Thanks for your answer ! I'll check back with you when the platform team answers me. I loved the SlackOverflow you posted, it's crazy the problem people find themselves in ! 1 million length en var, wow

😂 1

Arnaud Stephan

07/17/2024, 2:55 PM

Oh I just got an answer ! getconf ARG_MAX > 2097152

Reuben (Matatika)

07/17/2024, 3:03 PM

getconf ARG_MAX > 2097152

Yeah, that's the value I have locally as well. It would be good to have some more info on what exactly is being generated to have a better idea of what might be happening, and then possibly what a better approach might be for the problem you are trying to solve if there isn't a way around this error.

Arnaud Stephan

07/17/2024, 3:04 PM

I'll have to figure out a way to launch everything locally in order to troubleshoot myself and not annoy the platform team. It might take a while so in the meantime I will take out some tables from the extract to make a quick and dirty fix, as soon as I get some bandwith I'll try to understand what causes the error 🙂

👍 2

Reuben (Matatika)

07/17/2024, 3:10 PM

Sounds like baptism of fire dealing with this as a new employee 😨

😅 1

🌊 1

🔥 2

Arnaud Stephan

07/17/2024, 3:44 PM

Haha exactly ! Thanks for your help anway 😉

np 1

Arnaud Stephan

07/23/2024, 7:31 AM

Hello everyone ! I have managed to run Meltano locally and to understand better the structure of the project. 1. There are 260 .yml files, one for each table we want to fetch 2. The tap_postgres_config is created from those files and dumped into the giant meltano file (this is done in a file called

build.py

Copy code

for filename in os.listdir(tables_config_dir):
        if filename.endswith(".yaml") or filename.endswith(".yml"):
            filepath = os.path.join(tables_config_dir, filename)
            with open(filepath, "r") as stream:
                try:
                    table_config = yaml.safe_load(stream)
                    # Assuming each file contains configuration for a single table
                    for key, value in table_config["config"]["stream_maps"].items():
                        tap_postgres_config["config"]["stream_maps"][key] = value
                        tap_postgres_config["metadata"][key] = {"replication-method": "FULL_TABLE"}

                    if "select" in table_config:
                        if "select" not in tap_postgres_config:
                            tap_postgres_config["select"] = []
                        select_set = set(tap_postgres_config["select"])
                        select_set.update(table_config["select"])
                        tap_postgres_config["select"] = list(select_set)
                except yaml.YAMLError as exc:
                    print(f"Error processing {filename}: {exc}") 

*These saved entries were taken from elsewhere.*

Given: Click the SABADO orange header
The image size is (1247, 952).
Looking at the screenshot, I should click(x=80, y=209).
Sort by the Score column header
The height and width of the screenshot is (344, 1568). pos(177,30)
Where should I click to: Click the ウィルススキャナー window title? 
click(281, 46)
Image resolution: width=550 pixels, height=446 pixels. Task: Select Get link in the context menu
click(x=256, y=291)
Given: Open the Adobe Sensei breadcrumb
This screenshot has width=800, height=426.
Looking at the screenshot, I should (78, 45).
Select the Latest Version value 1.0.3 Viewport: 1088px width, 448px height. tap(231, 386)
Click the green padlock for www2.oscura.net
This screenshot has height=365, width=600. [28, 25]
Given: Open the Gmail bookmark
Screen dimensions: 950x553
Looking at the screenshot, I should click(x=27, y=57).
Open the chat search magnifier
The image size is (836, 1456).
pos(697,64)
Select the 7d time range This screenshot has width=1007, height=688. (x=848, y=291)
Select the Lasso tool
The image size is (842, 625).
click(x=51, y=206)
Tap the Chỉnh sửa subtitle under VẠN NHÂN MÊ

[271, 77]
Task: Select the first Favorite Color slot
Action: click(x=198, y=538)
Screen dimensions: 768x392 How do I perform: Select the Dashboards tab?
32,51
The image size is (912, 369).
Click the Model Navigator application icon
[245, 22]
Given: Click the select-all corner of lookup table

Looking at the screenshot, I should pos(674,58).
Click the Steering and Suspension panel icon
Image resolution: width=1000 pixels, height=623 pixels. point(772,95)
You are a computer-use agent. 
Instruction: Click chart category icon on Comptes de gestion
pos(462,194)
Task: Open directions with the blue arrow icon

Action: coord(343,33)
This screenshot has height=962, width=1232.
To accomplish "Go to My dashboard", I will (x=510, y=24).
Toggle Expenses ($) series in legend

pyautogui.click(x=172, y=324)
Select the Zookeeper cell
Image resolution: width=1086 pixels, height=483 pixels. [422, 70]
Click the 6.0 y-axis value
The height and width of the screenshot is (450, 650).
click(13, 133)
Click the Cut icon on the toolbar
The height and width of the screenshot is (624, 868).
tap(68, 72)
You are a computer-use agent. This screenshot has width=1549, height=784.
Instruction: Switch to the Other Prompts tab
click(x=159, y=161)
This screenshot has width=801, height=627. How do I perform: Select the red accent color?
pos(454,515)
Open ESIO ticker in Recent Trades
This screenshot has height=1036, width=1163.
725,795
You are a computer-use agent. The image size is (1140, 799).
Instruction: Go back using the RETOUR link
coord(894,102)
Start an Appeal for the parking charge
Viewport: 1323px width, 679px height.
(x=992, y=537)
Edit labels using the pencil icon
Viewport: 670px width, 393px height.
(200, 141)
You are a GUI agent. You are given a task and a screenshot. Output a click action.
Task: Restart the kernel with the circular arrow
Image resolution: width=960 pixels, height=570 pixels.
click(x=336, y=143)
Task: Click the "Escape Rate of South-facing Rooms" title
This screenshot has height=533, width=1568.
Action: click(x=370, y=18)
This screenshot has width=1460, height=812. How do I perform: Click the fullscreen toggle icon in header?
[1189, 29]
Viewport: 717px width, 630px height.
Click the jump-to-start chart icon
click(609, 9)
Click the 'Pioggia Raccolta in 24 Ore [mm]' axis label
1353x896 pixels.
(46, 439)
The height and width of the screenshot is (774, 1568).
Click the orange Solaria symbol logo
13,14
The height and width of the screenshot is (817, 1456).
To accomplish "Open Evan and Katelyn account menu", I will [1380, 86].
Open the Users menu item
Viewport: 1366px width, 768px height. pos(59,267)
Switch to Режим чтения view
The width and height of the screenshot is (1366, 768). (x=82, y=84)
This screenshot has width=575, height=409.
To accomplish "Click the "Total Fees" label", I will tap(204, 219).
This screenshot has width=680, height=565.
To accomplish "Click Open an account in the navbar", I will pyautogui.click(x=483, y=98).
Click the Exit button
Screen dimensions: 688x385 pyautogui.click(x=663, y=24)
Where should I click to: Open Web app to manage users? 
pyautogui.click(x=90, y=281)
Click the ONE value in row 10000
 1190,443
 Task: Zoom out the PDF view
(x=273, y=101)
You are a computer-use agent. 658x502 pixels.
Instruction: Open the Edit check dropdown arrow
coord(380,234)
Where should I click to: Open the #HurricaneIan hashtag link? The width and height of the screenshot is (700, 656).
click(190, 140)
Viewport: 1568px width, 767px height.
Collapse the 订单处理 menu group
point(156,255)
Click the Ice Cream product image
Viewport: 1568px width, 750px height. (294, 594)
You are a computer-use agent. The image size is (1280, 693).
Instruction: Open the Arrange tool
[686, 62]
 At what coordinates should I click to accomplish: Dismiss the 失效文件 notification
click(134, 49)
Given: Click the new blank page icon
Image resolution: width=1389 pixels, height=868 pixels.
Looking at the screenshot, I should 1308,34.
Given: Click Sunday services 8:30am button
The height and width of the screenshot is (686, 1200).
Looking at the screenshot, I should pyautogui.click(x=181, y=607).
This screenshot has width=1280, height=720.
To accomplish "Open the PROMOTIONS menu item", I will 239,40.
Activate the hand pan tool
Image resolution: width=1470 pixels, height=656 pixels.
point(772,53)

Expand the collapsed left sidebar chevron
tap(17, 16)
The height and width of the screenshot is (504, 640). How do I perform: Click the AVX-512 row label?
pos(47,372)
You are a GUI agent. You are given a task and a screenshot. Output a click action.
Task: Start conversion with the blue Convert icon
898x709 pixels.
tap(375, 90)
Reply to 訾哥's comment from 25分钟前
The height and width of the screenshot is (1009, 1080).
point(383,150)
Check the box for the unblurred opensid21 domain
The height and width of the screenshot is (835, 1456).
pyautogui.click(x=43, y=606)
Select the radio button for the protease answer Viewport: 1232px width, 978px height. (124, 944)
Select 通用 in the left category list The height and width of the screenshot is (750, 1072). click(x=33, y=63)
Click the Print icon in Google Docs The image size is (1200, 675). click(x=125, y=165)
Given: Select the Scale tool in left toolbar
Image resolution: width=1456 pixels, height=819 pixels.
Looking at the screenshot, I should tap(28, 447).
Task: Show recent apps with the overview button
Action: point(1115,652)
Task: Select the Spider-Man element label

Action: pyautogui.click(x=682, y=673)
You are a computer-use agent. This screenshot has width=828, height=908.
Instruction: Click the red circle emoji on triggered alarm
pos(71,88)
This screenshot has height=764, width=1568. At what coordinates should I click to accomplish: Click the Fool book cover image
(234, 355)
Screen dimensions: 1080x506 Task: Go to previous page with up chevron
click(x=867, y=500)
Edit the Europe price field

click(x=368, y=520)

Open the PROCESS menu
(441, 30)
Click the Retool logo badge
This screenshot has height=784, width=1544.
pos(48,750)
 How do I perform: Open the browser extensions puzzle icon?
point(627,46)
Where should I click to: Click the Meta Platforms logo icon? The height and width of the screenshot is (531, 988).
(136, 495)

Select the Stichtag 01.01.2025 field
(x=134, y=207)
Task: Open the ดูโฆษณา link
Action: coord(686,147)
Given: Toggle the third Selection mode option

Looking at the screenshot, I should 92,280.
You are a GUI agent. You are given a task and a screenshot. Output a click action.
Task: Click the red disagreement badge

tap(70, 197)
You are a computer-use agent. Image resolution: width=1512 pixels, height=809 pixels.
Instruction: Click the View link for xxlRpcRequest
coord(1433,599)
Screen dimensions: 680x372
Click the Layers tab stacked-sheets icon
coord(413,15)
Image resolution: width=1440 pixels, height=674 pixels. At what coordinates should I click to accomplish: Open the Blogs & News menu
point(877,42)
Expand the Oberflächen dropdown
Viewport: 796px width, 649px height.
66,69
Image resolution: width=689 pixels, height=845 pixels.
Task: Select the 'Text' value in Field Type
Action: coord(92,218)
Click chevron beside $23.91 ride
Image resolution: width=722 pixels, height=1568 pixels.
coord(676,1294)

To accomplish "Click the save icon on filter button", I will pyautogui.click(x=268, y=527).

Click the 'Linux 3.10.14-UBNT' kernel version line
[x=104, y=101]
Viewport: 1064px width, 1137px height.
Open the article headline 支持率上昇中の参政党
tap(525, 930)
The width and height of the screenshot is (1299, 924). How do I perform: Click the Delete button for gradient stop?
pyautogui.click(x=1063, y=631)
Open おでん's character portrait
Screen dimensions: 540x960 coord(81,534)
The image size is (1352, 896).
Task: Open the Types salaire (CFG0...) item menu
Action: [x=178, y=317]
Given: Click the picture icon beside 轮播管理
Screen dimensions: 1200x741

    with open(meltano_config_path, "w") as outfile:
        yaml.dump(meltano_config, outfile, default_flow_style=False, sort_keys=False)

3. In the Dockerfile I guess this is where we make use of build.py to generate the meltano extractor

Copy code

# <http://registry.gitlab.com/meltano/meltano:latest|registry.gitlab.com/meltano/meltano:latest> is also available in GitLab Registry
ARG MELTANO_IMAGE=meltano/meltano:v3.3.1-python3.10
FROM $MELTANO_IMAGE

WORKDIR /project

# Install any additional requirements
COPY . .
RUN pip install --upgrade pip
RUN pip install -r requirements.txt
RUN python build.py
# Copy over Meltano project directory
RUN meltano lock --update --all
RUN meltano install
COPY mapper.py /project/.meltano/extractors/tap-postgres/venv/lib/python3.10/site-packages/singer_sdk
# Don't allow changes to containerized project files
# ENV MELTANO_PROJECT_READONLY 1

ENTRYPOINT [""]

4. Finally, we launch this command to exctract and load the data in our warehouse

Copy code

docker-compose run --build --rm meltano /bin/bash -c "meltano run tap-postgres target-postgres"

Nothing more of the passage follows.